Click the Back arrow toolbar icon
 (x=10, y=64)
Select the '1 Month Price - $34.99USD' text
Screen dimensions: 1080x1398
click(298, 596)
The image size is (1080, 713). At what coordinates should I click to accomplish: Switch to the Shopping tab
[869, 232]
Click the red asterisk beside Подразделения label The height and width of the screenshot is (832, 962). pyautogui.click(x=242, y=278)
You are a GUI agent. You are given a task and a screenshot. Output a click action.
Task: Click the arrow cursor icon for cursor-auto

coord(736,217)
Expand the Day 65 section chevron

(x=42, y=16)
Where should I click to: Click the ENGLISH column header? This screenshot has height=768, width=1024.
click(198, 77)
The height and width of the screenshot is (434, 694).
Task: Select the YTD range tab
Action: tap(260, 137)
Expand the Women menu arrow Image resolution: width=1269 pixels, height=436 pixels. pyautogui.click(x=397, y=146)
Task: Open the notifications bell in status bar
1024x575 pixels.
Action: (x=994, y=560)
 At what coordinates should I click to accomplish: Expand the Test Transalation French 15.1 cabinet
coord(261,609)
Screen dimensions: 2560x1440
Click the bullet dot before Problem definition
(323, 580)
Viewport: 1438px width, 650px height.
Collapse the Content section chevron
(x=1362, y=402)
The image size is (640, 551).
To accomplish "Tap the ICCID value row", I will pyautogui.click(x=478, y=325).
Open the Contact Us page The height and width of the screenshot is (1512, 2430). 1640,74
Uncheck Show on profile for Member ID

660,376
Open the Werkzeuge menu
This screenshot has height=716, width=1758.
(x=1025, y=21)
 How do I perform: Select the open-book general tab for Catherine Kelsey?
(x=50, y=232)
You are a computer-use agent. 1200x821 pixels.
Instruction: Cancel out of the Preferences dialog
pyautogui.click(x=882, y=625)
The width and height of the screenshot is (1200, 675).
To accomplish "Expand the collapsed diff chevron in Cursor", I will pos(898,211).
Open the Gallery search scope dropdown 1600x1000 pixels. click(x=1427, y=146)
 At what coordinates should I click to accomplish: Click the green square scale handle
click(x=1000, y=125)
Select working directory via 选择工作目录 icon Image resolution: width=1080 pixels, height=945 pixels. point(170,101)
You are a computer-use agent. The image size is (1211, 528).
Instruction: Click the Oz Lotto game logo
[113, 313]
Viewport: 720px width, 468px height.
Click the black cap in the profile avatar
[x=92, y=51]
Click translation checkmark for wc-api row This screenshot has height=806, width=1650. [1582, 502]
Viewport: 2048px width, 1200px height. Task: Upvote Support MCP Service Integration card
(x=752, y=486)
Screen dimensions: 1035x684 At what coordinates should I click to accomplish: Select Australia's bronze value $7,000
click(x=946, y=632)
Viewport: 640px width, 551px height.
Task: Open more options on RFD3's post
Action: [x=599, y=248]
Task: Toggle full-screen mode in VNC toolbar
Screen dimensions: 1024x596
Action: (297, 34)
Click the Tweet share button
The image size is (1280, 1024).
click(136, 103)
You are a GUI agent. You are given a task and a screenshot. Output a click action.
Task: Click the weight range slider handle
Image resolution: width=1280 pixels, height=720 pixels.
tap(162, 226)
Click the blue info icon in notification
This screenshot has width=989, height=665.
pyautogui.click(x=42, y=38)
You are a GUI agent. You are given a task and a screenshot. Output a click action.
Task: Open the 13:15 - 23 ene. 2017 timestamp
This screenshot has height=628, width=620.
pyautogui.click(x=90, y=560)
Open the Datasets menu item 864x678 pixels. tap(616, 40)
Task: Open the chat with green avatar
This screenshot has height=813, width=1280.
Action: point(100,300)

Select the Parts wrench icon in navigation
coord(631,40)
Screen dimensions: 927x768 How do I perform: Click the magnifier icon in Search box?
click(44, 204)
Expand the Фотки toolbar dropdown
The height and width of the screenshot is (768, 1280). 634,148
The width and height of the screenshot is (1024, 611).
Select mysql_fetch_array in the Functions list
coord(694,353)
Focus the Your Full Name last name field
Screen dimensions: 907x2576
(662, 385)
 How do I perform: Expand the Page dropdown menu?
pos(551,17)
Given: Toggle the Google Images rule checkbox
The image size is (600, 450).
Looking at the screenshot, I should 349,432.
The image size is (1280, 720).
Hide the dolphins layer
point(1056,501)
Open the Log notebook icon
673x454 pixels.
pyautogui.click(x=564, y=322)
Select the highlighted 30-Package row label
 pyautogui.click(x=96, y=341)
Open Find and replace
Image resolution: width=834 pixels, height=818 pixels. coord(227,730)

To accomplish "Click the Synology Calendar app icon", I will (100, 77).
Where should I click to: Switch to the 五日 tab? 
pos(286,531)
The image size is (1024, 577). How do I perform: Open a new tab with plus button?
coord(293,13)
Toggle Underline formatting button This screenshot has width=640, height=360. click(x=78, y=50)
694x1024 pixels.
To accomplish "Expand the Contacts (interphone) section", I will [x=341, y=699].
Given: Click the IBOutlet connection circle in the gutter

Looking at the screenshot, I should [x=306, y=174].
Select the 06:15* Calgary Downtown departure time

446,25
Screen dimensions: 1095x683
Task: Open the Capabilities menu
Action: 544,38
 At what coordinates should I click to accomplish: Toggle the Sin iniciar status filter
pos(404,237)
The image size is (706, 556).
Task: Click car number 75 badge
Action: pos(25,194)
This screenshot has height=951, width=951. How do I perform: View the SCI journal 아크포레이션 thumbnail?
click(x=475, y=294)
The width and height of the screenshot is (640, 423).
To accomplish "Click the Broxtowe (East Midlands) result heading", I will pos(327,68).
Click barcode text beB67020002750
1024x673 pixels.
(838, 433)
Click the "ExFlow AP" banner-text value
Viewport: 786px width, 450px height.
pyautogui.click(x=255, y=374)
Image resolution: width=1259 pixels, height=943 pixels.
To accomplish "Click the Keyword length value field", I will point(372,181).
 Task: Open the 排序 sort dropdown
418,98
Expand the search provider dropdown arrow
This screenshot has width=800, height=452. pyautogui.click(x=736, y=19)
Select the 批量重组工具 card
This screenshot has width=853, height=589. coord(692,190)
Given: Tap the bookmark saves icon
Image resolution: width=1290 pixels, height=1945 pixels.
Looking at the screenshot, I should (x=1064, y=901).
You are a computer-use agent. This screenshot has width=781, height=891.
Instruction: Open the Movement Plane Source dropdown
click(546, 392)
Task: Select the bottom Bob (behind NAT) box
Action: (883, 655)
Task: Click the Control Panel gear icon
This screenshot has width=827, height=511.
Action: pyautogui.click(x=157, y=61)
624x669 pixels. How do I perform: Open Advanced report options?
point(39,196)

= = =

# Required work:
Search the records above for the string "field". Report each line that has it.

# Solved exercise:
Focus the Your Full Name last name field
To accomplish "Click the Keyword length value field", I will point(372,181).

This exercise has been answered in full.